### Enregistrements issus d'un jeu de données de pointage
|---|

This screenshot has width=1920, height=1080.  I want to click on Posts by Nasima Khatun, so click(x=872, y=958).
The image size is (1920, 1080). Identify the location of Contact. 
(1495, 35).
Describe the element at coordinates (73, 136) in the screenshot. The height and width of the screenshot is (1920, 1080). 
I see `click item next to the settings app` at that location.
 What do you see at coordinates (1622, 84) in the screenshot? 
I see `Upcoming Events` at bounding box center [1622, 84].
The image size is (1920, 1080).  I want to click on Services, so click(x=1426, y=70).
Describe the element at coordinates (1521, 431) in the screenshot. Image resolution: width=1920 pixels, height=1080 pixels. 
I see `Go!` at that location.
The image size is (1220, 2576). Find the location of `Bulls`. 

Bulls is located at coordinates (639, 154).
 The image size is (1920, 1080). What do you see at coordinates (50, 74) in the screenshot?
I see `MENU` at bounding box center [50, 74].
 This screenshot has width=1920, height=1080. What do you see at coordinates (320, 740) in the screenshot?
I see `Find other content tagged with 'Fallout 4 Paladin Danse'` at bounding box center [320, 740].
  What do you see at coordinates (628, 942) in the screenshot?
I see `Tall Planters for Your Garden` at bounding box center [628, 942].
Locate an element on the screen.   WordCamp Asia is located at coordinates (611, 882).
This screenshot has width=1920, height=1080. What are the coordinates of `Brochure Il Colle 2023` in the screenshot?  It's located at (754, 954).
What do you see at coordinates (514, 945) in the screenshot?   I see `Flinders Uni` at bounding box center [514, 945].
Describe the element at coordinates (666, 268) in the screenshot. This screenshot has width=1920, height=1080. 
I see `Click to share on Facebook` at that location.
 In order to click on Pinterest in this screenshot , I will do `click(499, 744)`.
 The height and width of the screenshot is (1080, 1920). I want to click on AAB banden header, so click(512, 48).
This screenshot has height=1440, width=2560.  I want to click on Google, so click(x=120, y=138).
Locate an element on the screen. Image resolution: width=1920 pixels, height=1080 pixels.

|---|

### CONSIGNE
Renvoyez tels quels l'ensemble des items ci-dessus, ligne par ligne, sans rien y changer.

### RÉSULTAT OBTENU
This screenshot has width=1920, height=1080.  I want to click on Posts by Nasima Khatun, so click(x=872, y=958).
The image size is (1920, 1080). Identify the location of Contact. 
(1495, 35).
Describe the element at coordinates (73, 136) in the screenshot. The height and width of the screenshot is (1920, 1080). 
I see `click item next to the settings app` at that location.
 What do you see at coordinates (1622, 84) in the screenshot? 
I see `Upcoming Events` at bounding box center [1622, 84].
The image size is (1920, 1080).  I want to click on Services, so click(x=1426, y=70).
Describe the element at coordinates (1521, 431) in the screenshot. Image resolution: width=1920 pixels, height=1080 pixels. 
I see `Go!` at that location.
The image size is (1220, 2576). Find the location of `Bulls`. 

Bulls is located at coordinates (639, 154).
 The image size is (1920, 1080). What do you see at coordinates (50, 74) in the screenshot?
I see `MENU` at bounding box center [50, 74].
 This screenshot has width=1920, height=1080. What do you see at coordinates (320, 740) in the screenshot?
I see `Find other content tagged with 'Fallout 4 Paladin Danse'` at bounding box center [320, 740].
  What do you see at coordinates (628, 942) in the screenshot?
I see `Tall Planters for Your Garden` at bounding box center [628, 942].
Locate an element on the screen.   WordCamp Asia is located at coordinates (611, 882).
This screenshot has width=1920, height=1080. What are the coordinates of `Brochure Il Colle 2023` in the screenshot?  It's located at (754, 954).
What do you see at coordinates (514, 945) in the screenshot?   I see `Flinders Uni` at bounding box center [514, 945].
Describe the element at coordinates (666, 268) in the screenshot. This screenshot has width=1920, height=1080. 
I see `Click to share on Facebook` at that location.
 In order to click on Pinterest in this screenshot , I will do `click(499, 744)`.
 The height and width of the screenshot is (1080, 1920). I want to click on AAB banden header, so click(512, 48).
This screenshot has height=1440, width=2560.  I want to click on Google, so click(x=120, y=138).
Locate an element on the screen. Image resolution: width=1920 pixels, height=1080 pixels.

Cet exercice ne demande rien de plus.